When specialists quit, who replaces them? You need to be trained - just book learning and shadowing during an MD is not enough.

> everyone already in the industry needs to work even harder to do that

Everyone in the industry is already working hard.

The average physician works around a 50 hour weeks but 25% work 61-80 hour weeks [0].

It's already teetering on the brink due to burnout.

[0] - https://www.ama-assn.org/practice-management/physician-healt...


Demand for healthcare is super high and supply of doctors is low. And you're arguing _against_ increasing the supply? The status quo isn't a valid answer -- if doctors are already at the point of burnout, something has to be done to fix the long-term problem that has brought us to this point.


Interesting! I didn't know this ... however, getting an MD is necessary to make someone ready to be a practising physician. In Ireland we seem to be drastically undersupplied with doctors - I had a couple of years recently where I was in my local ER quite a lot, and there were typically 2 doctors on duty, covering a catchment area of half a million people. Training more MDs seems like an important first step in increasing the supply


Residency programs are hot bullshit, it's just more gatekeeping. There's no reason that a recent medical grad couldn't do the same shit they're having nurse practitioners do instead of doctors at 95% of all care facilities now. Currently we cram the entirety of someone's medical training in 5 really awful years, then call them "finished" and let them do whatever the fuck they want with limited oversight in a lot of cases. If other trades ran like that, the world would be literally falling apart.


Residences are crucial for actual clinical learning, it's more developmental than medical school which is a broad base for understanding physiology. Most doctors at teaching programs will tell you: even 3rd-year med students barely know a thing. Could they likely do the same tasks as first-year NPs who went straight from RN to NP school without any clinical experience? Yes, probably, but they almost certainly would have the same vulnerability NPs do: they don't have anywhere close to the same understanding of the physiology critical for decision-making outside of typical cases or considering interactions of different indicators.

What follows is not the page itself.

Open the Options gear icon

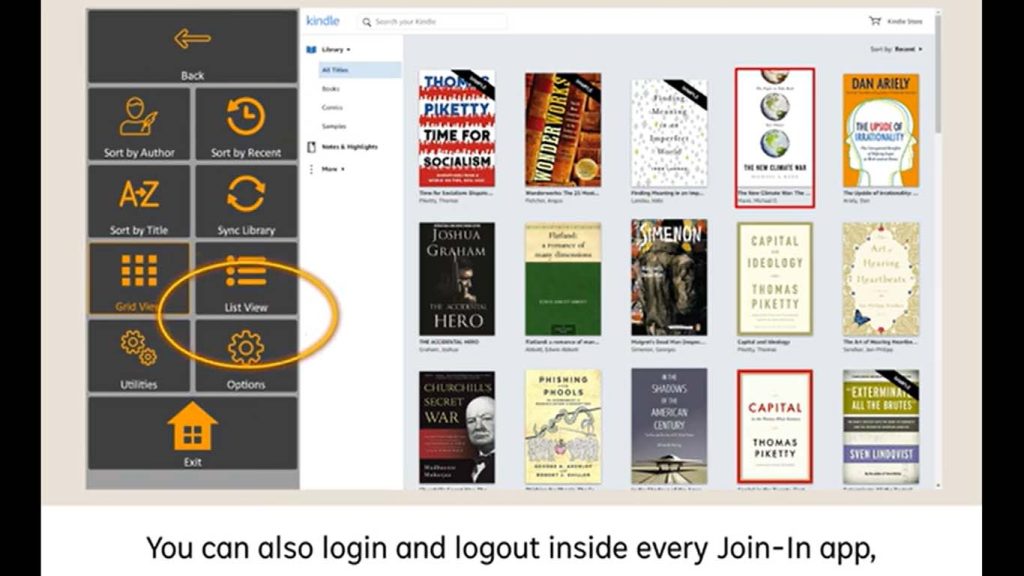tap(245, 348)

That said, I do think there's probably more of a role for some graduating med students than we use now. I don't think they need a 3-year residency to enable them for many general practitioner duties particularly in rural settings where the patient load is less, the pay is likely less, but the cases are more homogenous.

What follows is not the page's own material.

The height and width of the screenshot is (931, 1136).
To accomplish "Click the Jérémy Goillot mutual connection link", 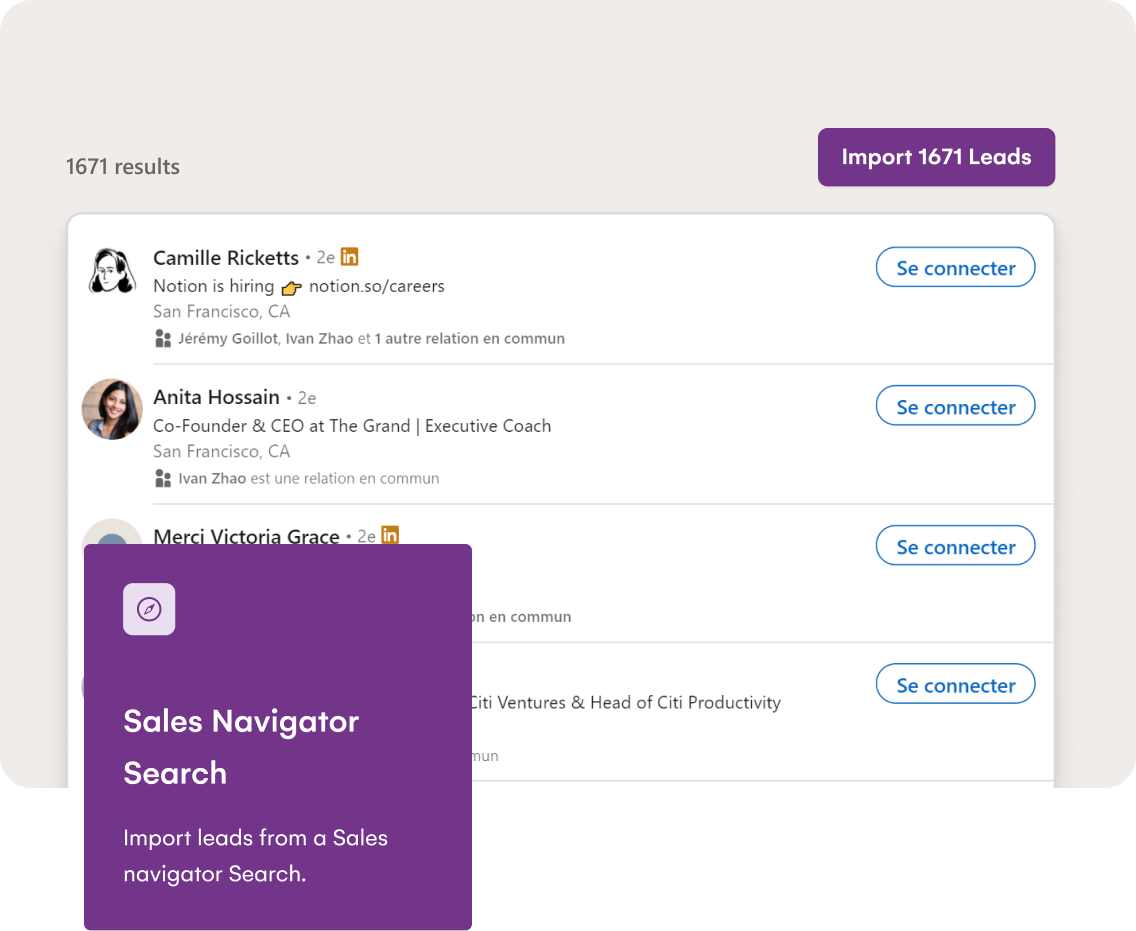I will tap(229, 339).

Or what if we trained more nurse practitioners and PAs so we needed fewer doctors (proportional to the population)?


Where do all the trained doctors go though?

If 1 person trains 6, then in a few years you now have 7 trained doctors who could either train 42 more or, if given half the workload, could train 21 more.

If the training doctors are always oversubscribed then there's a deeper problem in the system that's creating this bottleneck.


How did your SO from Viet Nam get a working visa to practice medicine is the US? Surely we don't have the full story here.


If you have skills getting a VISA is much easier - not all of them are random lotteries.

Plus SO often implies OP was a citizen and then SO comes in on a priority VISA program. They do check to ensure you really are romantically involved. There are a number of poor who decide nearly any American is a better life than they could have at home and so will sign up for a blind marriage to anyone. A doctor likely has means to do some verification of a potential mate before committing, but if they find life bad enough back home they can have low standards. (from what I can tell it mostly works out for those doing this - some get abused, but most seem to have a good life)


The bit about romantically involved was part of my point. If that person was a man, forget it, he will be staying home with low wages.

Also, we are definitely missing a large part of the story. There are very few medical schools outside US that will qualify you to practice is the US. Getting recertified in the US is extremely difficult, especially from a developing country with much worse healthcare standards.


So what's the solution? To have less doctors so they will have even less time to oversee junior or trainees?